Escribir

Suele decirse que para un escritor lo más importante es escribir. La rutina del oficio. Por lo menos, no dejar de hacerlo durante largos períodos de tiempo, porque uno se acaba oxidando y, luego, cada vez le cuesta más pillar el ritmo. Vale, sí, pero depende de lo que entendamos por escribir. En mi caso, si hablamos de escribir-escribir, antes sí me funcionaba el truco. De (más) joven escribía todo el tiempo: en el despacho, en un bar, en la cama. Un verano, llegué a escribir una novela negra de cuatrocientas páginas, a máquina, en la playa bajo una sombrilla. Escribía ideas, versos, frases sueltas, y pensaba que todo lo que escribía (hasta las alegaciones de las multas y los graffiti en los váteres) era literatura, como si el hecho de haberme autoproclamado escritor ante mis cuatro amigos y conocidos convirtiera todo lo que creara en una maravillosa obra lista para ser consumida con gran placer por los más exigentes lectores del mundo mundial. ¡Qué burro era!

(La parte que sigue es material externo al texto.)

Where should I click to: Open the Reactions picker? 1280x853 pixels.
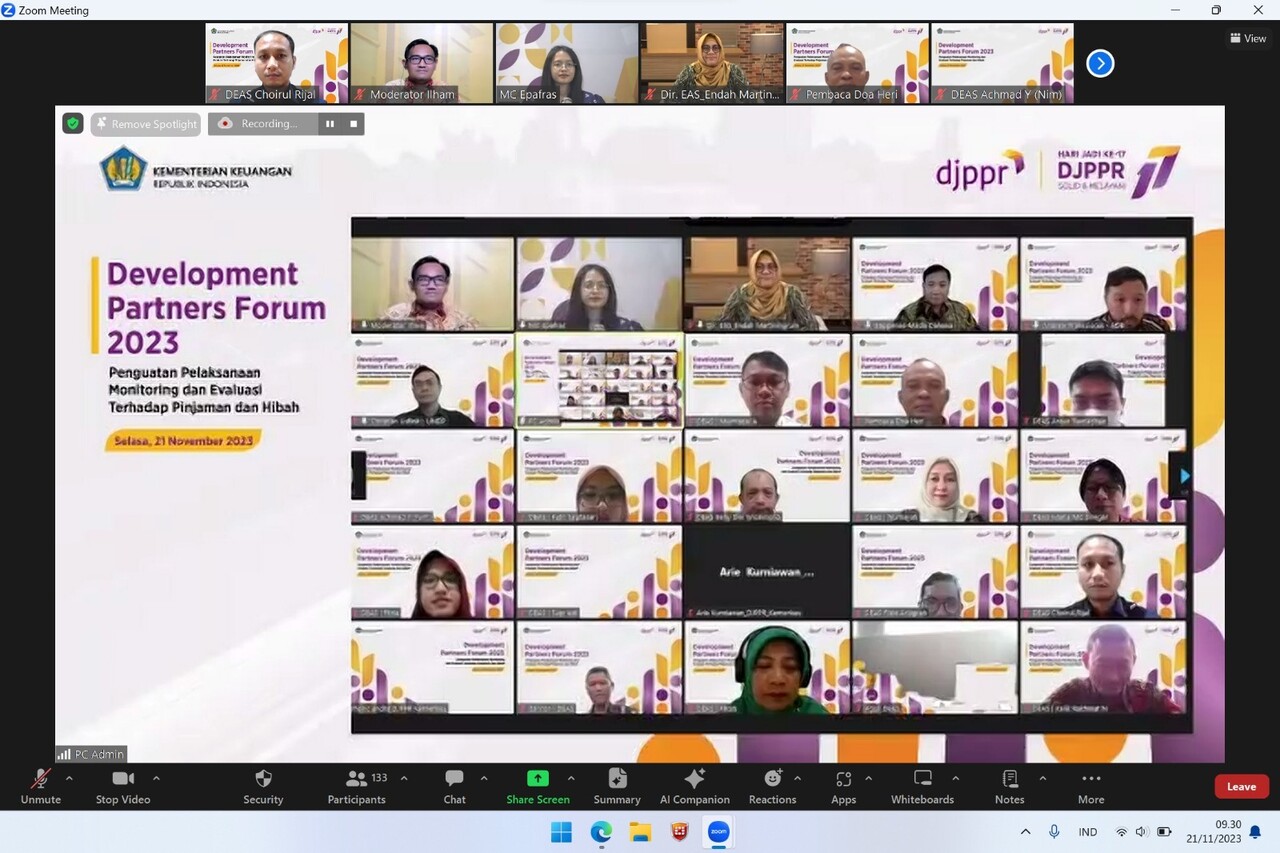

Por suerte, con los años he ido dejando por el camino más arrogancia que pelo, y he acabado descubriendo que la cosa no funciona así (creo), que la literatura exige trabajo, un largo tiempo de cocción, y que, por ejemplo, escribir «X quería comerse el mundo y engordó tanto que en verano no le entraba el bañador» no es un microcuento genial sino un chiste lamentable. Así que, por mucho que tratara de engañarme, juntando el texto anterior con otros noventa y nueve parecidos, nunca obtendría un libro de verdad (en el sentido literario del término), sino cien mierdas más o menos bien encuadernadas. Supongo que por ese motivo cada vez paso más tiempo sin escribir-escribir. Escribo, pero de otro modo. Leyendo. Escuchando música. Pensando. Paseando (¿No dijo Flaubert que sus mejores textos los escribió paseando?) Pues eso: que dejar de escribir-escribir para poder escribir me cuesta un enorme esfuerzo. Así que si veis que paso demasiados días sin acudir a mi cita con el blog, que no cunda el pánico. Señal que todo va bien. Estoy escribiendo.